I gave a big summary of what happened for one reason: to say it's really stupid. It abandons a cool theme of humans unknowingly dealing with their past mistakes, legacy lost in translation, ironically being in a war with the Covenant which considers their ancestors Gods, and eventually making things right by stopping the flood without sacrificing all life, for something that just feels very contrived and which only justifies the Didact as a villain. The Didact is a very weak villain, his entire philosophy being that humans are stupid (to be fair, they could have spoken up about the flood anytime so the forerunners knew what they were doing) and must be punished, while the Librarian was stupid enough to think he would be the best candidate to lead humanity into their future after becoming technologically advanced again. The whole mantle of responsibility story is generic sci-fi tropes replacing a simple, but effective, mystery with interesting implications.
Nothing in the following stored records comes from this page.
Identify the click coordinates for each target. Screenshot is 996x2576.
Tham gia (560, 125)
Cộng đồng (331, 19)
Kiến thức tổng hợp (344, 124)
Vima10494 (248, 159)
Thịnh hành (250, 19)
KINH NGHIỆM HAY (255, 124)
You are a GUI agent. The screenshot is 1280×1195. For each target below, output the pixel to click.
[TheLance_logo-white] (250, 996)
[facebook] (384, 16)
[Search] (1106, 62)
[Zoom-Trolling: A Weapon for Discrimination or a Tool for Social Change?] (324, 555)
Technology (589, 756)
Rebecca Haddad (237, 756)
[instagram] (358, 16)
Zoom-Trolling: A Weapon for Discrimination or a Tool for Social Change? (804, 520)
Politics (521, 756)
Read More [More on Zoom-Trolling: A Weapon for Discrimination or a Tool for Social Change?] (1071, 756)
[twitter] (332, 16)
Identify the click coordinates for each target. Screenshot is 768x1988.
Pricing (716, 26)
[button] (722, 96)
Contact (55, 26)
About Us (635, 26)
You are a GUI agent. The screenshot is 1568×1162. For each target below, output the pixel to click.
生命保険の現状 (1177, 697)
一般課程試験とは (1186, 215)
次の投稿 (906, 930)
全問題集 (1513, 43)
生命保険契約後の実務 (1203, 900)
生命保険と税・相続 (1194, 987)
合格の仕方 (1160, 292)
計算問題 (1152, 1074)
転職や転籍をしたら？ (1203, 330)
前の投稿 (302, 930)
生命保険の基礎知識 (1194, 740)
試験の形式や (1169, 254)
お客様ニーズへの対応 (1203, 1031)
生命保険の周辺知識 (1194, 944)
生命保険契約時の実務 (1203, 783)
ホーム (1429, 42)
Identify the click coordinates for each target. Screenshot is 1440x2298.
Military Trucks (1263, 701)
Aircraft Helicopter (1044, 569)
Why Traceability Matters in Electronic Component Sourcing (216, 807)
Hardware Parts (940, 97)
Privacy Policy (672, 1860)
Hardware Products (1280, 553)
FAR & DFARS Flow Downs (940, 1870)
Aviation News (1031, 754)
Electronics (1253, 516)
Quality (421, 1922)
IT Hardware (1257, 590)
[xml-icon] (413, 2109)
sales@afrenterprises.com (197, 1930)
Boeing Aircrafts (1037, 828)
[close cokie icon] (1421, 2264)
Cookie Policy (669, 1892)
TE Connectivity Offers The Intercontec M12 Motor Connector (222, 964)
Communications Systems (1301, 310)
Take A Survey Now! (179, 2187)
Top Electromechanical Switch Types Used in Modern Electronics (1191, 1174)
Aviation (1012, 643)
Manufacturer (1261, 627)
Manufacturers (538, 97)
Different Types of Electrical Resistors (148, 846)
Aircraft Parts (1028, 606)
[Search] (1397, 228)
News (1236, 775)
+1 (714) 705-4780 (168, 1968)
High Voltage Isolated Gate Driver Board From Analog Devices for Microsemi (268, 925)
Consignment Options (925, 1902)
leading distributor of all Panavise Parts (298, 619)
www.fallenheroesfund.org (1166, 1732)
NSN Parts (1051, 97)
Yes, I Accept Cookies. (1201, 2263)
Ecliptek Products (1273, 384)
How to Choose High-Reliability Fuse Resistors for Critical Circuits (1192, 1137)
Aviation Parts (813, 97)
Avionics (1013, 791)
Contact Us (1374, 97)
ALL THAT SAID, I enjoy this game. The gameplay is a nice middle ground between Reach and the rest of the series and, if I ignore all the Forerunner stuff, the story is still decent as a sequel despite the flaws. Sadly, I know it was all for the worst in the sequels, but this game itself is fine and I don't understand why it's considered a CoD clone at all. I guess the multiplayer is a thing, but with MCC matchmaking sucking I can't really pay much attention to it, and ultimately all the bad ideas here are mostly holdovers from Reach. For me personally though, I think Halo is most memorable for its singleplayer.